Moritz is a poet and instructor with Artful Aging, a program run by the St. Paul nonprofit Compas. Compas works with artists to teach classes for older adults — watercolor, mosaics and weaving among them. The goal is to reach seniors in new ways, lessening depression and isolation, said Marian Santucci, the program's manager.

In recent years, that work has been "gaining momentum" in care centers and senior living complexes, Santucci added.

Through training and teaching, Moritz has learned how to communicate with seniors with dementia, asking broad questions based on feelings. "What have your hands loved to do?" Then she's patient. Participants mentioned gardening, baking, cradling a baby. One woman told a story of warming her hands in her mother's thick brown hair.

"With memory loss, you get snippets, and I think what's great about poetry is that really, poetry is the language of images," Moritz said. "So if you've lost a lot of your language ability, you may still have a color, or an event, or a couple words.

"Using poetry with this population … can get people talking in ways that other kinds of conversations don't."

The artist remains

Jane Chang's art pops up in every corner of her Bloomington home. Hanging in the dining room is one of her "paper quilts," its marbled paper sewn and folded into a pattern inspired by a kimono.

Chang, 64, was diagnosed with mild cognitive impairment in 2013 not long after moving to Minnesota. She and her husband, Hsien-Hsin Chang, took her doctor's advice, connecting with the Alzheimer's Association, attending a two-week program at the Mayo Clinic and exercising several times a week.

"We're doing all the things we're supposed to," Jane said.

That includes art. "They encourage you to be creative," she said. For her, that was easy: Chang has crafted since she was young, falling in love with handmade paper along the way.

Chang is quick to laugh about her memory lapses. Her verbal skills remain strong. Complex projects are trickier these days, though. Chang struggled with a bookmaking workshop, unable to keep up with the instructor.

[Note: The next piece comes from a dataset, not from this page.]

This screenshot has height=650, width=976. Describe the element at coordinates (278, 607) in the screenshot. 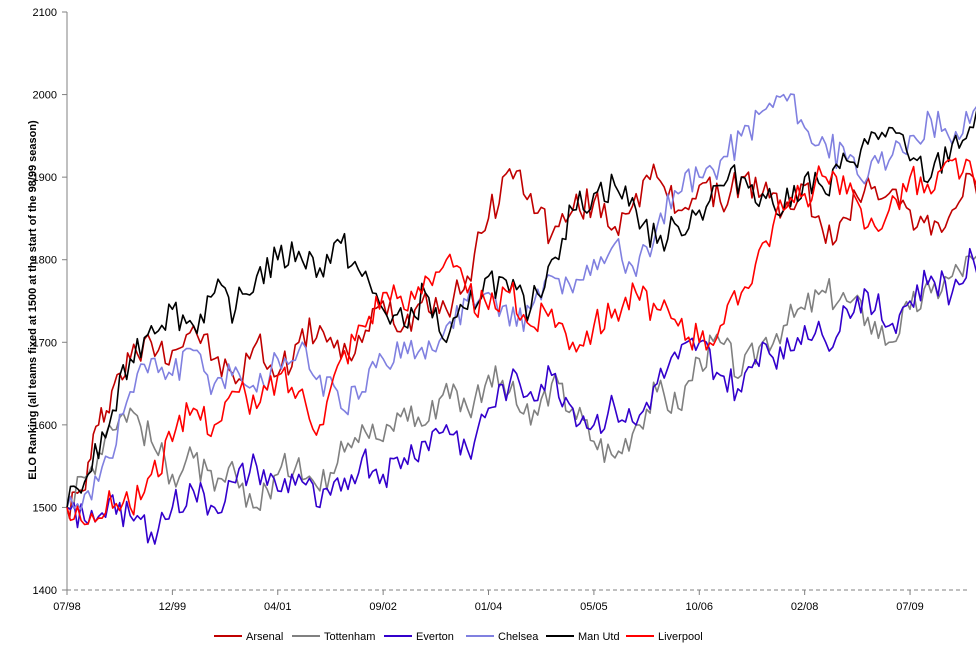

I see `x-tick-label: 04/01` at that location.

But her artwork looks much like it always has, she said. She continues making paper-covered boxes and bookmarks with scraps of paper she has filed away in her basement studio, selling them at a recent church craft fair.

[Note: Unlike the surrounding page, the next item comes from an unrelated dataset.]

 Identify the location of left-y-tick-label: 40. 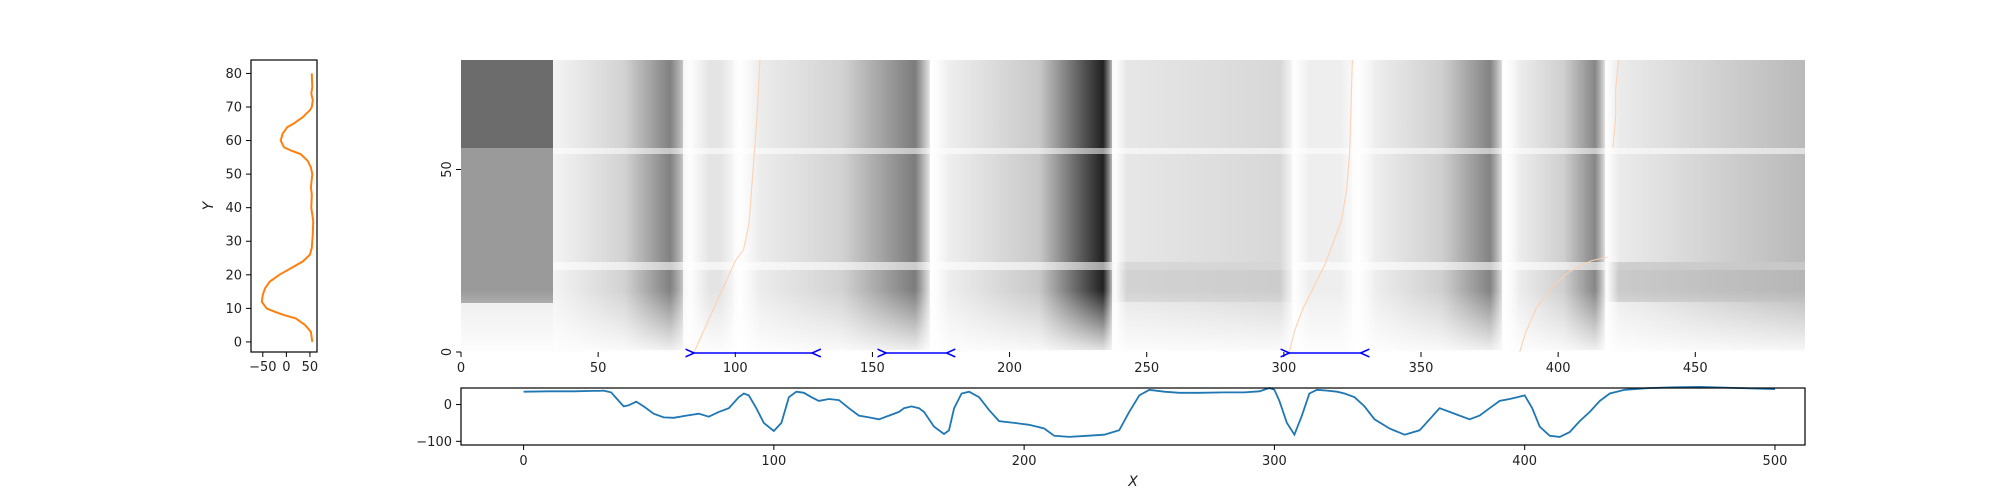
(234, 208).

"All those skills I need to complete what I do are still there," Chang said. "That creative part of me is still there."

Seeing angels

In the salon's gallery, Kingman got close to his mother's pieces, pointing out her "beautiful arabesques" and the "vivacious" wavy lines she used to draw her cat, Bump.

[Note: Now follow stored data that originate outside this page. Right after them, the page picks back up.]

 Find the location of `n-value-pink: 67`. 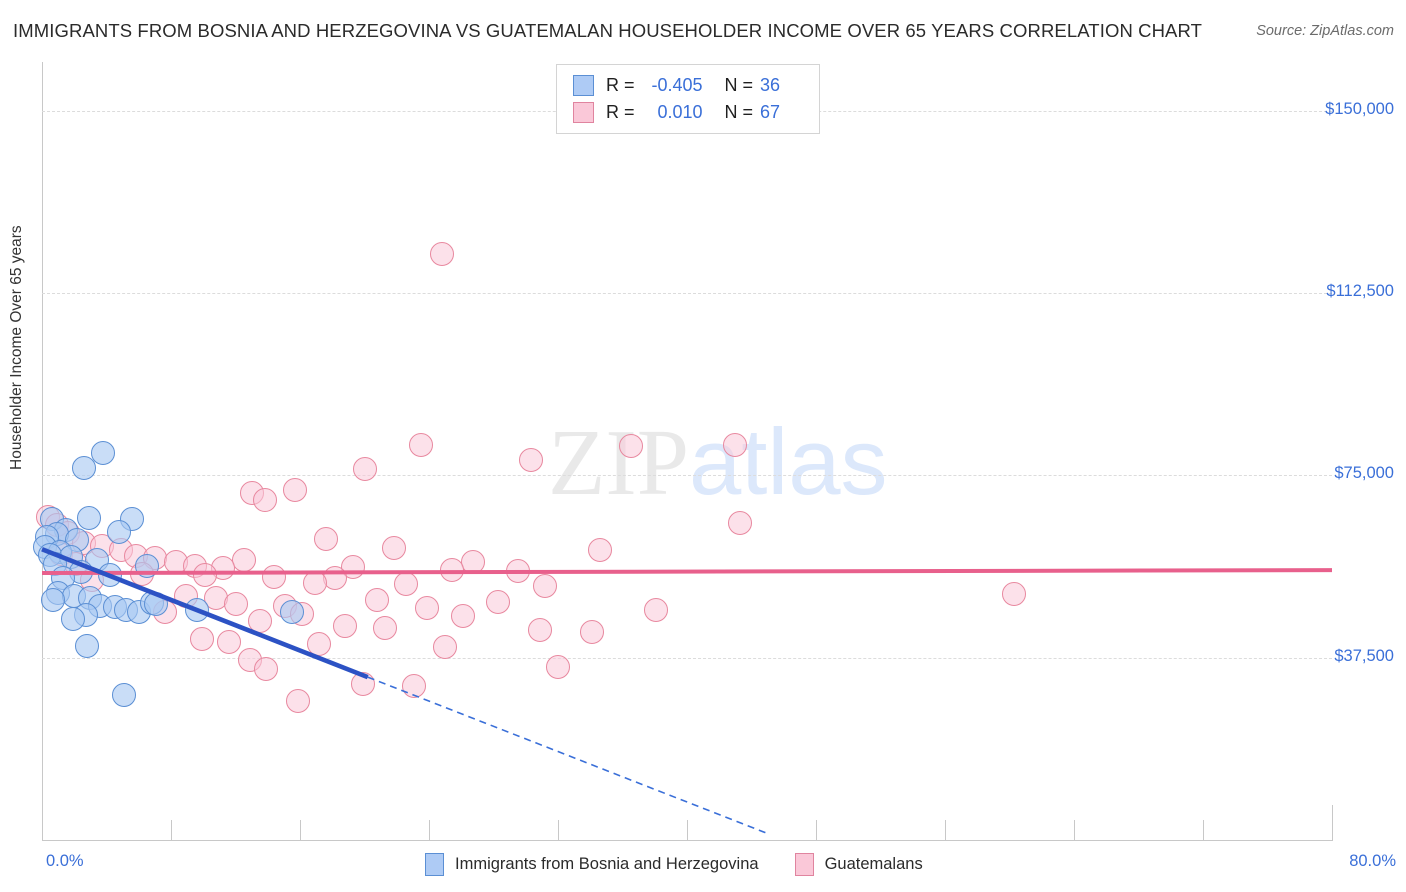

n-value-pink: 67 is located at coordinates (770, 112).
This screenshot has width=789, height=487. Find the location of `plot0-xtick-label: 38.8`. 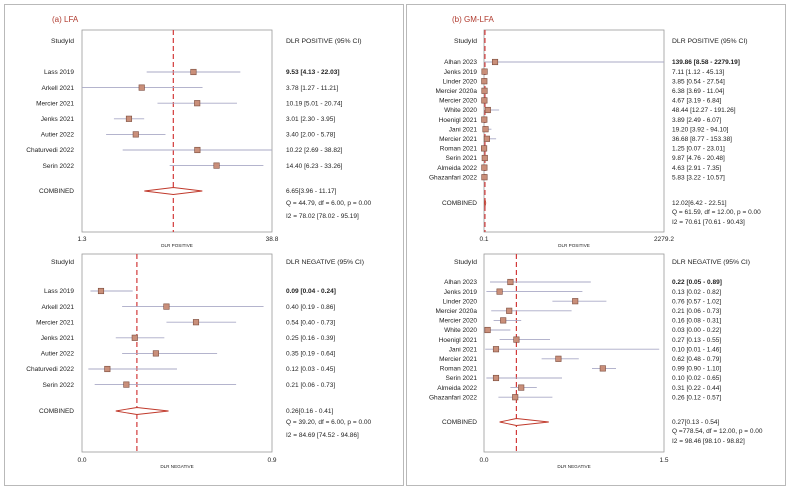

plot0-xtick-label: 38.8 is located at coordinates (272, 240).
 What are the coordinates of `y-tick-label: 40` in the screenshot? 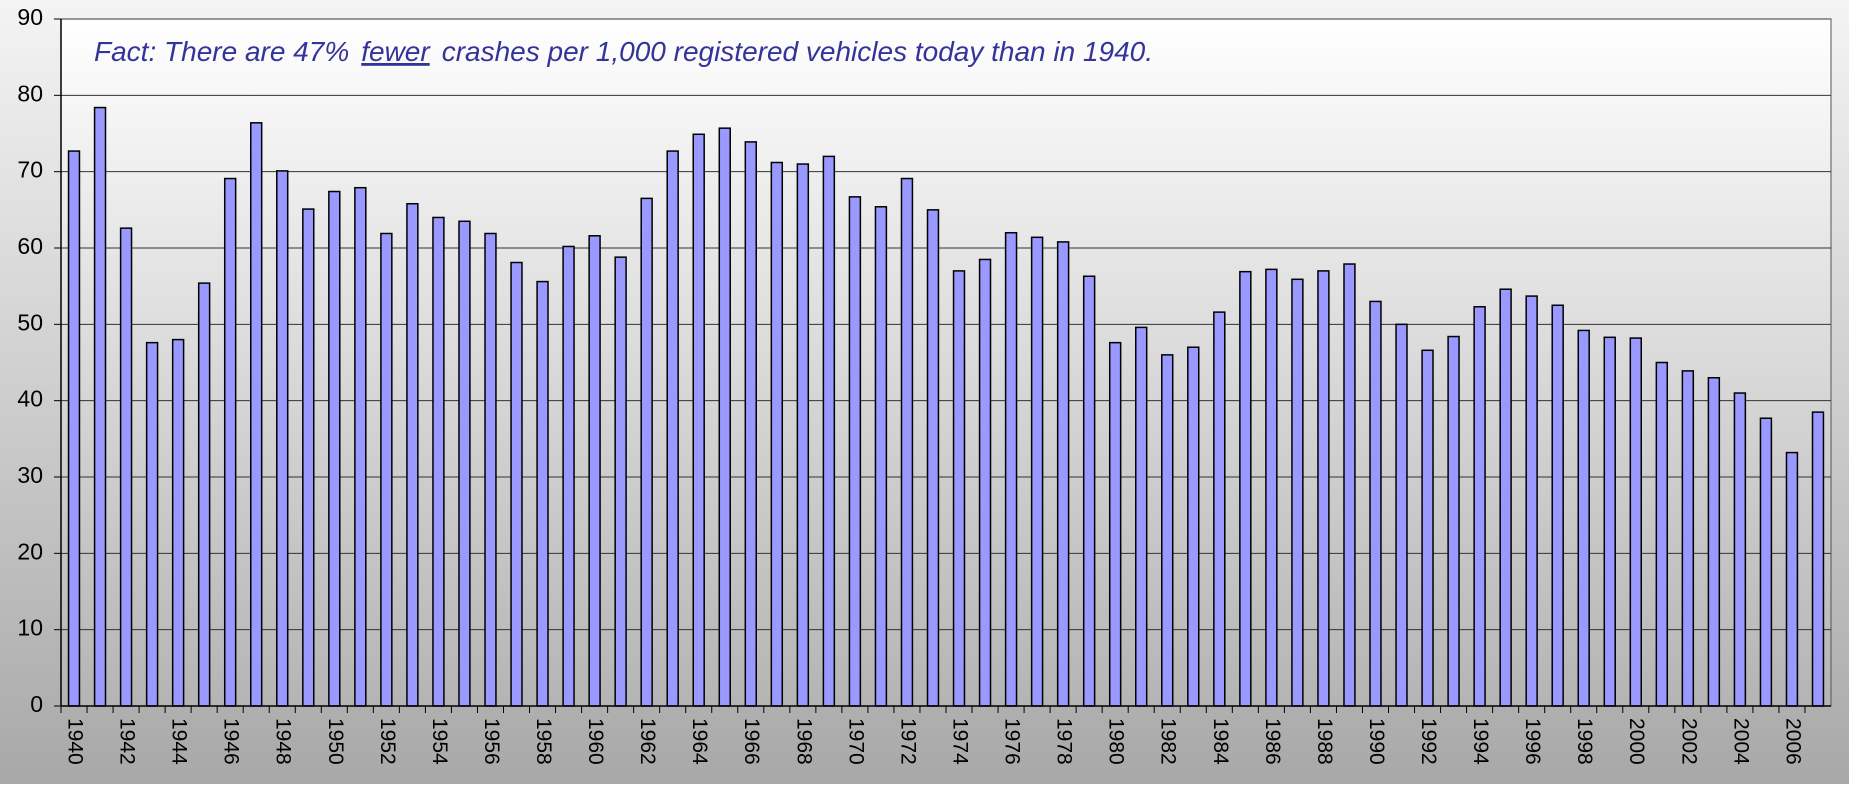 It's located at (30, 399).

"In art, I think there are metaphors of the truth, of what's actually going on," he said. He touched the loops Penney drew. "These are like brain loops, her brain going around and around."

Drawing helped Kingman deal with those loops, showing Penney the patience his girlfriend had long urged.

"It's so embarrassing to be mad," he said, his eyes filling with tears as he tugged his goatee. "The truth of it was so ugly, it needed to be shown."

For months, Kingman posted their drawings on Facebook, alongside meditations titled "Adventures with Mom." He described how they came to draw angels, then sculpt them. On walks near the railroad tracks behind his studio, the pair gathered sticks and burdock burrs. He welded a steel armature, covering it with the burrs and finishing it off with wings.

"What I feel about dementia patients is that when reason fails, then vocabulary fails," Kingman said. "But feelings don't fail."

Just after Thanksgiving, Penney moved into a memory care facility in Colorado, near her daughter's house. Kingman has kept in touch by phone, but that's tough, he said. His spirits lifted recently when he got mail: a postcard Penney drew, its loops familiar.